Here are a few notes on how I use this figurative language interactive notebook:
- I start with a read aloud from the figurative language book list. I use this read aloud time to give the students a sense of the story rather than discuss the figurative language that the author used. This way we can refer back to the story as we learn each type. (It also helps when coming up with examples as they learn the types.)
- Then I introduce the figurative language overview interactive page, but we only add one type at a time as they’re introduced. I do this for two reasons: 1) So I don’t completely overwhelm and confuse the crud out of them and 2) to leave a little mystery for what’s to come. I don’t know why this works so well, but it always ends up making them more excited to learn the next ones.

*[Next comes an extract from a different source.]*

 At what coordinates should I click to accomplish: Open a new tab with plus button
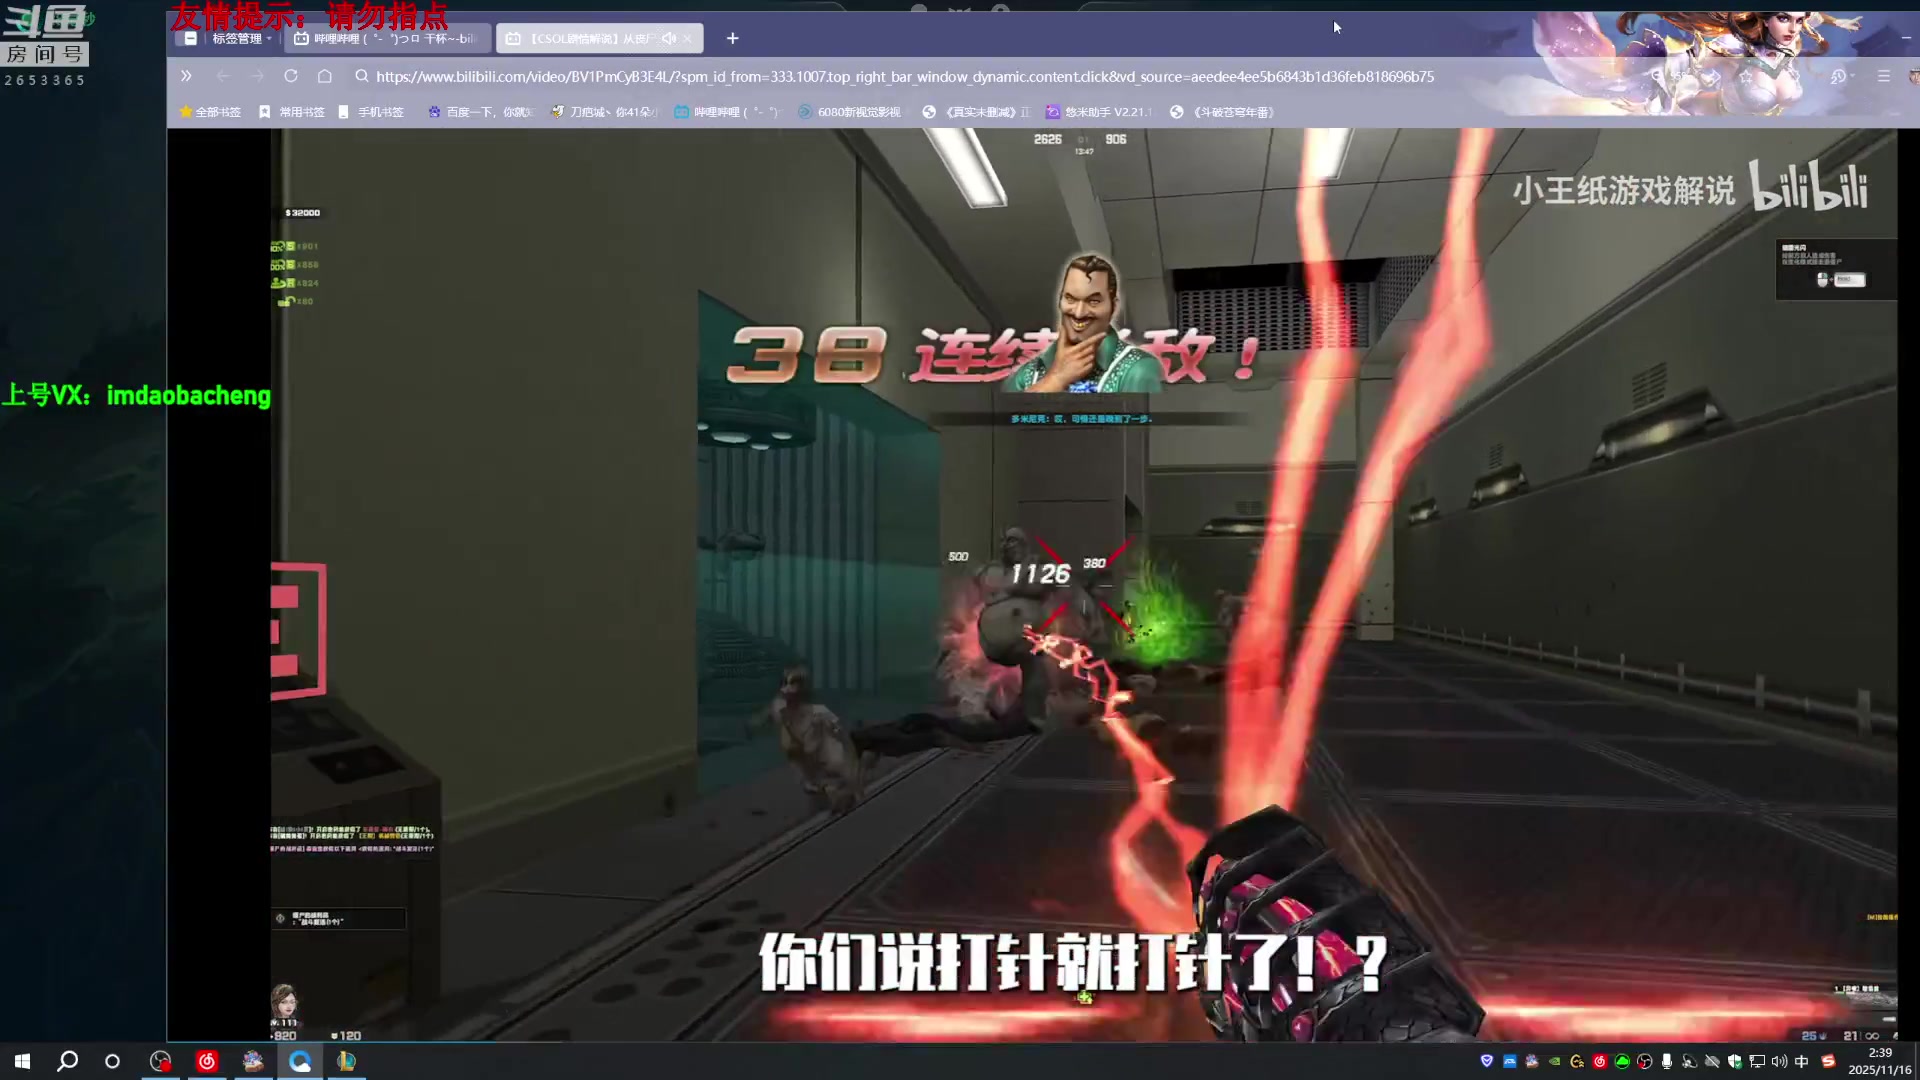pos(732,38)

- I skip the found figurative language page until all types are taught as well.
- Then for each type, I introduce it with the mini anchor chart, read a book from the list (stopping to point out and discuss the figurative language), and finish with the interactive notebook page as guided practice. The interactive notebook pages can be as scaffolded as needed. You can complete them as a class, with partners, or even independently. Whatever your kids need works.
- I like to make as many books from the book lists available for the kids to read as I can. I usually put them up on near the board or house them in a special spot in the class library. They’d also be great to put in a buddy reading station if you have one of those.
- Once all the types have been taught, we return to the found figurative language interactive notebook page (p. 9 from the download). I like to have the kids complete this during independent reading, but you can use it however you see fit.
You’ll want to teach each type on a different day. Don’t try to cram it all in at once or you will all certainly hate the lesson and likely each other by the end of the day. Plus, they won’t retain a drop of what was covered if you rush through it all.